Der Direktor von Schweiz Tourismus, will exklusive Wolf-Watching-Touren anbieten, auf denen die Spur des Raubtieres entdeckt werden kann. «Aus touristischer Sicht sehe ich den Wolf klar auch als Chance», sagt Jürg Schmid der Zeitung «Schweiz am Sonntag». Er sei sich bewusst, dass der Wolf grosse Probleme verursachen könne, gerade wenn er Nutztiere reisse. Doch hierfür Lösungen zu finden, sei Sache der Politik.

Im Ausland geben Menschen für Whale- oder Dolphin-Watching ein Vermögen aus.

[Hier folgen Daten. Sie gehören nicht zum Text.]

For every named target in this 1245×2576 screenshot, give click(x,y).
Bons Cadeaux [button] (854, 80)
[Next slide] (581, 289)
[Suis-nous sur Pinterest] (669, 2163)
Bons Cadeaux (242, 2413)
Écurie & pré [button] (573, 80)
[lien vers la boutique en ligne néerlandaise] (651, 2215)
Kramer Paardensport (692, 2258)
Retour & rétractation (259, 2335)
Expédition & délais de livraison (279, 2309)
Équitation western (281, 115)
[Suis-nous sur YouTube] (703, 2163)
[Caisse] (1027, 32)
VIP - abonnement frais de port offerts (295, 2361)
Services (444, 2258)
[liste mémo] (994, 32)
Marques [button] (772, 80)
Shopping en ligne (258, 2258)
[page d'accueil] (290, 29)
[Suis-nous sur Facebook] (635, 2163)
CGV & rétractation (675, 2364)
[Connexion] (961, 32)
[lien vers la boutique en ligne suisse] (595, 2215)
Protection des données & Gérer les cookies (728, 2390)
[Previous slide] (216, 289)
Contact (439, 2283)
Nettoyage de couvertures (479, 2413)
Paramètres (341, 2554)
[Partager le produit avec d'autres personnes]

Dieses Modell lässt sich laut Schmid auf einheimische Wildtiere «einschweizern». Die Krönung sei die Vollmond-Tour, bei der man den Wolf heulen höre. Die Wolf-Ausflüge könnten mit der Beobachtung des Adlers und der Steinböcke verbunden werden.

Der Direktor von Schweiz Tourismus spricht von den Big Three: Wolf, Adler und Steinbock. Damit spielt er auf die beliebten Big-Five-Safaris in Afrika an, wo bei touristischen Ausflügen mit etwas Glück Elefant, Nashorn, Büffel, Löwe und Leopard gesehen werden können.

Immer mehr Wölfe in der Schweiz

Jürg Schmid hat für das Wolf-Watching konkrete Vorstellungen: «Noch vor Sonnenaufgang bringt die Seilbahn eine kleine exklusive Gruppe auf den Berg. Mit einem Wildhüter verfolgt man die Spur des Wolfes», sagt er gegenüber der «Schweiz am Sonntag». Die Gruppe begebe sich dank des Wildhüters an Orte, an denen sich das Raubtier kurz davor aufgehalten habe und man noch Spuren sehe. Dort informiere der Wildhüter über den Wolf: Wie lebt er? Was frisst er?

Ernst Wyrsch, der Präsident des Verbandes Hotelleriesuisse Graubünden, will die Idee unterstützen. Ihm gefällt der Ansatz, den Wolf touristisch zu nutzen. Es sei wichtig, den Wolf nicht nur als Gefahr, sondern auch als Chance zu sehen. «Ich bin überzeugt, dass der Mensch und der Wolf gut nebeneinander leben können», lässt sich Wyrsch zitieren.

In der Schweiz leben aktuell zwischen 15 und 20 Wölfe. Die Wolfspopulation wird in den nächsten Jahren deutlich zunehmen.